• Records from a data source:
Start of Block

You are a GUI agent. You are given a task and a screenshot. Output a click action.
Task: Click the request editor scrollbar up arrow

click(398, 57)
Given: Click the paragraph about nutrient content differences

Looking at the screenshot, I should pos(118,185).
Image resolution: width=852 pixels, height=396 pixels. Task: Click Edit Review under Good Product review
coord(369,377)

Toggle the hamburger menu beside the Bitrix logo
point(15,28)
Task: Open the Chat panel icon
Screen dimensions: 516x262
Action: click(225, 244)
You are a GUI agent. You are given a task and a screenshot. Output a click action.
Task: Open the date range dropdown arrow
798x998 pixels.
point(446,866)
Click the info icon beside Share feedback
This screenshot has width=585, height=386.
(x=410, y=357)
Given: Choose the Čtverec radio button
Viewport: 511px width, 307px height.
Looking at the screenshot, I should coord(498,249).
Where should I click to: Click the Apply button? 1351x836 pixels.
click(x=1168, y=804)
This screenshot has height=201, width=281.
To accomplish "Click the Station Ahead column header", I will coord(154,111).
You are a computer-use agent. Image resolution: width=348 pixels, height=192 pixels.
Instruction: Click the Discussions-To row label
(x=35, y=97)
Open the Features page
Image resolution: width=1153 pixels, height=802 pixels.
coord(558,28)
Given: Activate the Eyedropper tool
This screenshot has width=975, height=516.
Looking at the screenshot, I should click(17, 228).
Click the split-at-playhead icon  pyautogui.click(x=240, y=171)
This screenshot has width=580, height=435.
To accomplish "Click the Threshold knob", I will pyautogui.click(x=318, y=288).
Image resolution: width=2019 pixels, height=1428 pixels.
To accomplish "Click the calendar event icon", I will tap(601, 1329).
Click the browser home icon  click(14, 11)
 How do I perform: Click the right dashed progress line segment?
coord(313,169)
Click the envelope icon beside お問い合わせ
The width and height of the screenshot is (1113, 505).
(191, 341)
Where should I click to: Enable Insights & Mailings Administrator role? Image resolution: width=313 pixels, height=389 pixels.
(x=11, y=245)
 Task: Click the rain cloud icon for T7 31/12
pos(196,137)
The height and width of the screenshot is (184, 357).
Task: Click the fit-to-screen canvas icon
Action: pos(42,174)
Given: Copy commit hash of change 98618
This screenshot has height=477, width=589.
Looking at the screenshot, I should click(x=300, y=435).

End of Block

• Exercise prompt: The response should consist of the entries above, retyped exactly.

• Answer space:
You are a GUI agent. You are given a task and a screenshot. Output a click action.
Task: Click the request editor scrollbar up arrow

click(398, 57)
Given: Click the paragraph about nutrient content differences

Looking at the screenshot, I should pos(118,185).
Image resolution: width=852 pixels, height=396 pixels. Task: Click Edit Review under Good Product review
coord(369,377)

Toggle the hamburger menu beside the Bitrix logo
point(15,28)
Task: Open the Chat panel icon
Screen dimensions: 516x262
Action: click(225, 244)
You are a GUI agent. You are given a task and a screenshot. Output a click action.
Task: Open the date range dropdown arrow
798x998 pixels.
point(446,866)
Click the info icon beside Share feedback
This screenshot has width=585, height=386.
(x=410, y=357)
Given: Choose the Čtverec radio button
Viewport: 511px width, 307px height.
Looking at the screenshot, I should coord(498,249).
Where should I click to: Click the Apply button? 1351x836 pixels.
click(x=1168, y=804)
This screenshot has height=201, width=281.
To accomplish "Click the Station Ahead column header", I will coord(154,111).
You are a computer-use agent. Image resolution: width=348 pixels, height=192 pixels.
Instruction: Click the Discussions-To row label
(x=35, y=97)
Open the Features page
Image resolution: width=1153 pixels, height=802 pixels.
coord(558,28)
Given: Activate the Eyedropper tool
This screenshot has width=975, height=516.
Looking at the screenshot, I should click(17, 228).
Click the split-at-playhead icon  pyautogui.click(x=240, y=171)
This screenshot has width=580, height=435.
To accomplish "Click the Threshold knob", I will pyautogui.click(x=318, y=288).
Image resolution: width=2019 pixels, height=1428 pixels.
To accomplish "Click the calendar event icon", I will tap(601, 1329).
Click the browser home icon  click(14, 11)
 How do I perform: Click the right dashed progress line segment?
coord(313,169)
Click the envelope icon beside お問い合わせ
The width and height of the screenshot is (1113, 505).
(191, 341)
Where should I click to: Enable Insights & Mailings Administrator role? Image resolution: width=313 pixels, height=389 pixels.
(x=11, y=245)
 Task: Click the rain cloud icon for T7 31/12
pos(196,137)
The height and width of the screenshot is (184, 357).
Task: Click the fit-to-screen canvas icon
Action: pos(42,174)
Given: Copy commit hash of change 98618
This screenshot has height=477, width=589.
Looking at the screenshot, I should click(x=300, y=435).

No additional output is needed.